"Serius, Mbak, mau memata-matai Mas Wisnu, cuman karena Kuintansi WO?" tanya Aish memastikan keputusanku yang mendadak.
"Yakin 100%," jawabku mantap sambil memanaskan motor.
Di rumah ini, hanya ada satu mobil. Sering dibawa Mas Wisnu bekerja. Biasanya, aku hanya menggunakan motor jika berpergian kemana-mana. Aku pernah minta dibelikan mobil, tapi Mas Wisnu menolak. Katanya, cukup satu saja. Uangnya lebih baik ditabung. Sampai saat ini, aku tidak tahu, berapa banyak tabungannya. Mas Wisnu hanya memberi jatah bulanan saja. Gaji bulanan, tidak sepenuhnya diberikan kepadaku. Bodohnya diriku, yang terlalu percaya.

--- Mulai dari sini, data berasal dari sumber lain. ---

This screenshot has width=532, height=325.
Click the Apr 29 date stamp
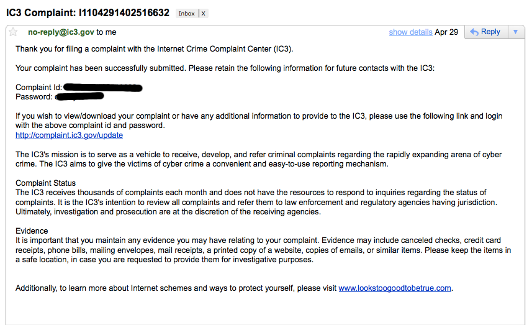(446, 32)
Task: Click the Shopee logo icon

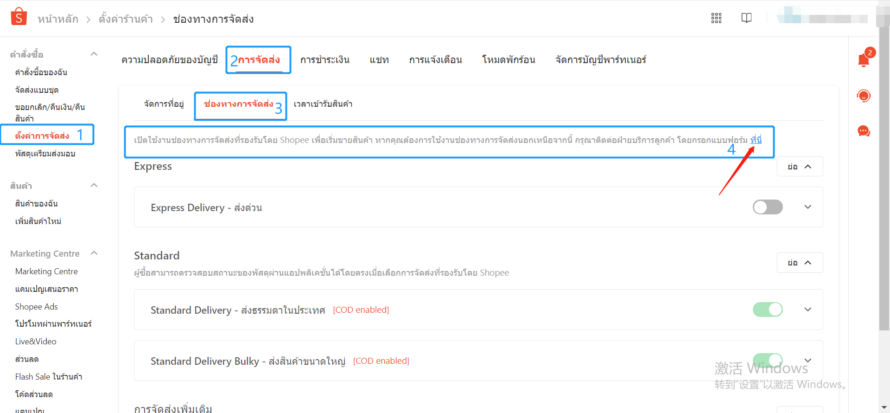Action: click(19, 17)
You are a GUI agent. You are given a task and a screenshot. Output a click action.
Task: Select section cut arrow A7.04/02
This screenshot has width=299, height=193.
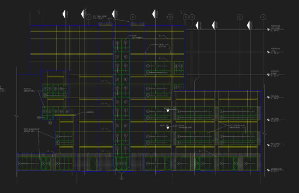64,14
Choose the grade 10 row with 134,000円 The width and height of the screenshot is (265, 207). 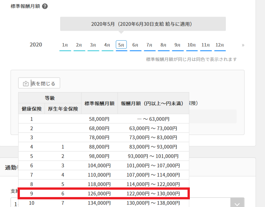104,203
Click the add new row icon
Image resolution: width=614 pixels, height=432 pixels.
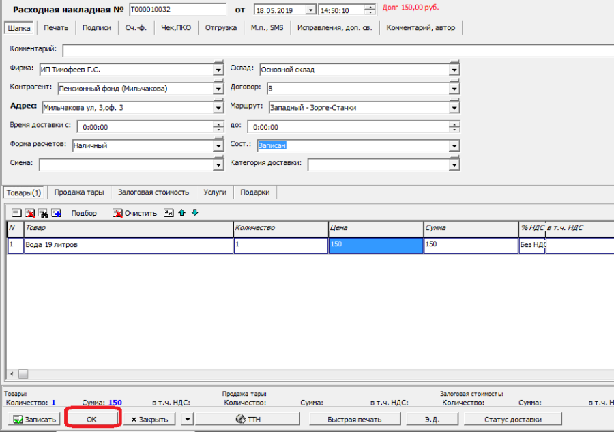[16, 213]
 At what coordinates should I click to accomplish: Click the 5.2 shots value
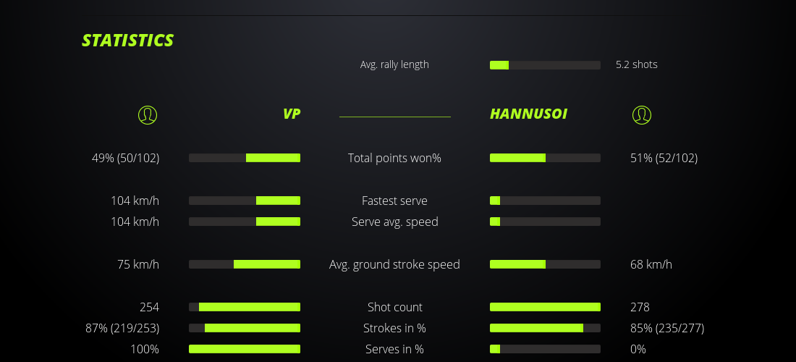point(637,64)
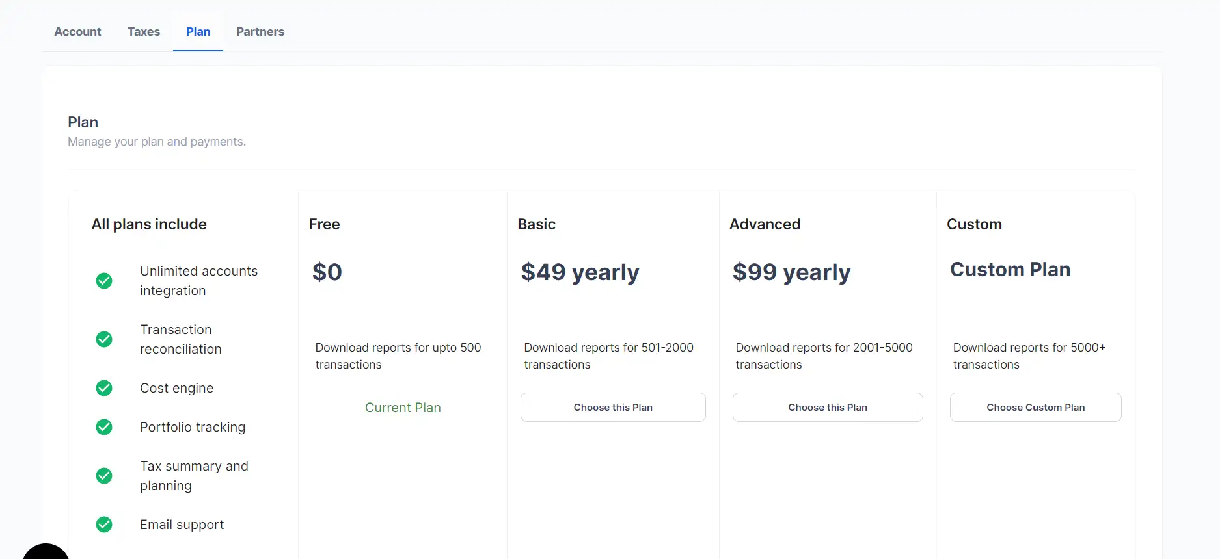Choose the Basic $49 yearly plan
The height and width of the screenshot is (559, 1220).
click(x=613, y=408)
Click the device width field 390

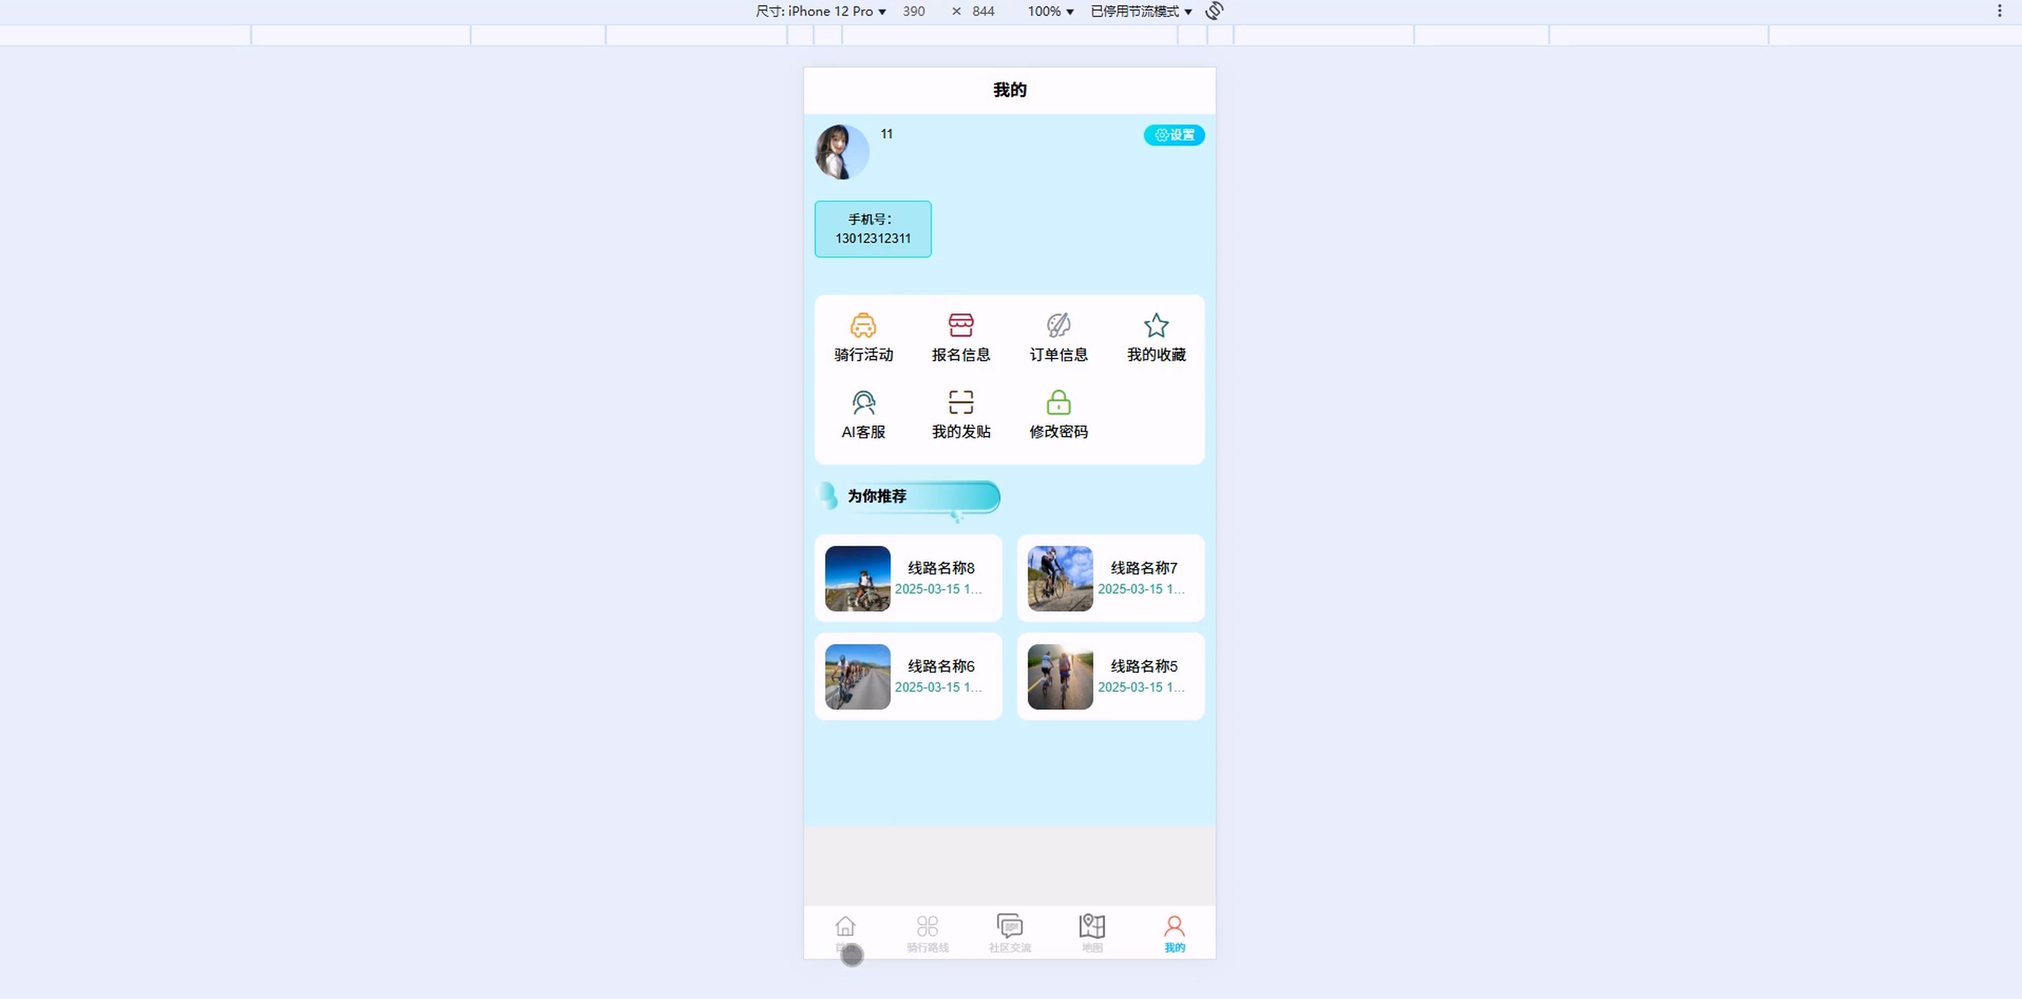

"Tapi, Mbak, kecemburuan Mbak tidak beralasan. Masa cuman karena Kuintansi WO, langsung berpikir aneh-aneh. Bisa saja, Mas Wisnu hanya membantu temannya untuk membayarkan jasa WO."

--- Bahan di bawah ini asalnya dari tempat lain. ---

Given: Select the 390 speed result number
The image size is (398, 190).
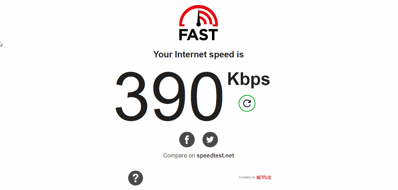Looking at the screenshot, I should [x=169, y=97].
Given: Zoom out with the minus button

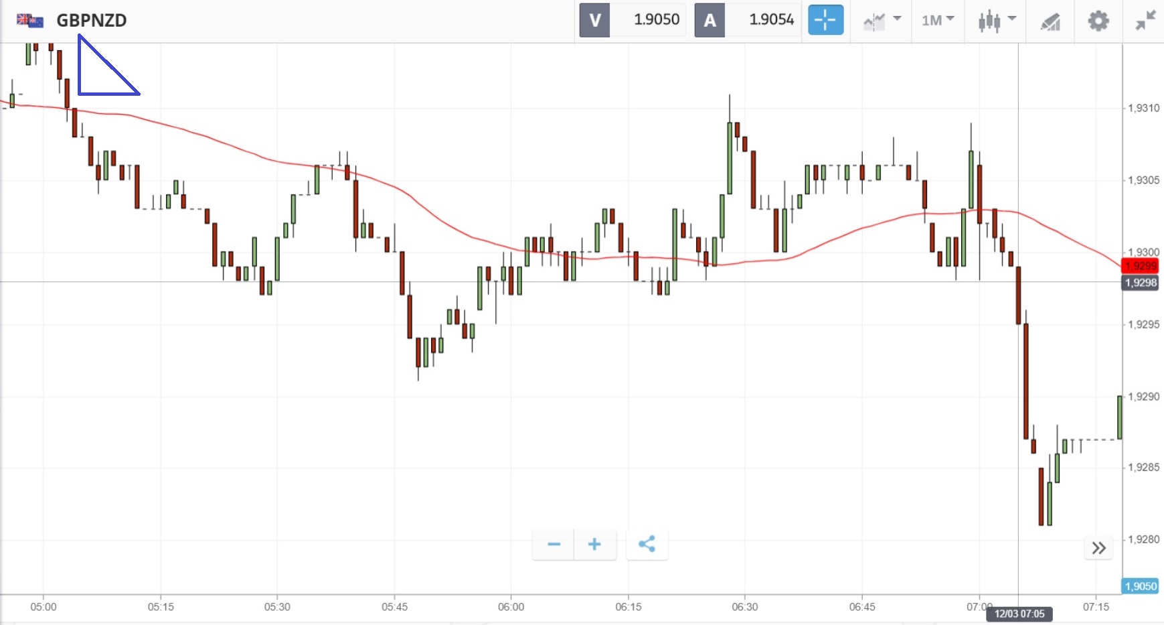Looking at the screenshot, I should click(554, 544).
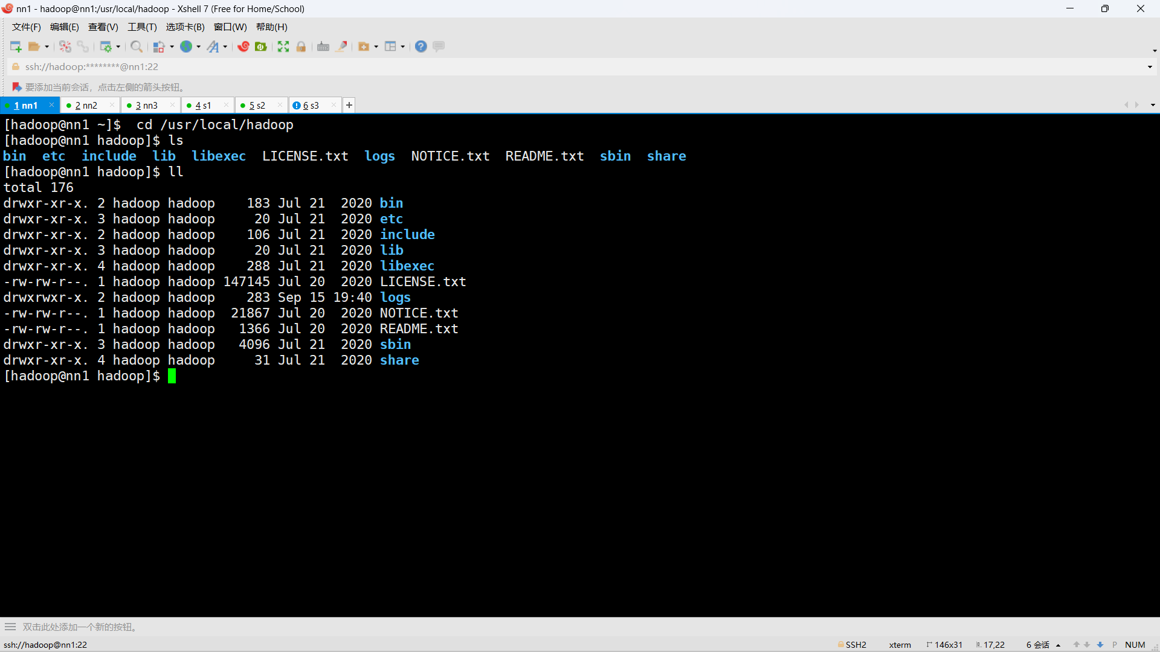
Task: Click the red Xmanager swirl icon
Action: (243, 46)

"Mustahil, Aish." Mataku menatap tajam padanya. Heran, adikku kenapa lebih membela Mas Wisnu dibandingkan aku.
"Gak ada yang mustahil, Mbak. Mas Wisnu itu baik, dan setia. Gak mungkin macam-macam."
"Ih ...." Aku jitak kepala Aish. Dia membuatku geregetan saja.
"Aw ... sakit Mbak. Aduh, ribet nih, punya Kakak bar bar."
"Hust, jangan banyak komentar. Pokonya kamu harus memihak Mbak. Kita buktikan saja. Kalau Mas Wisnu macam-macam, habis dia di tanganku."
"Ih, serem juga punya istri kaya Mbak Elina," kekeh adikku yang tak berakhl*q.
"Buruan, kamu yang bawa motornya. Nanti kita gantian."
"Aduh, bisa encok bawa motor ke Bandung."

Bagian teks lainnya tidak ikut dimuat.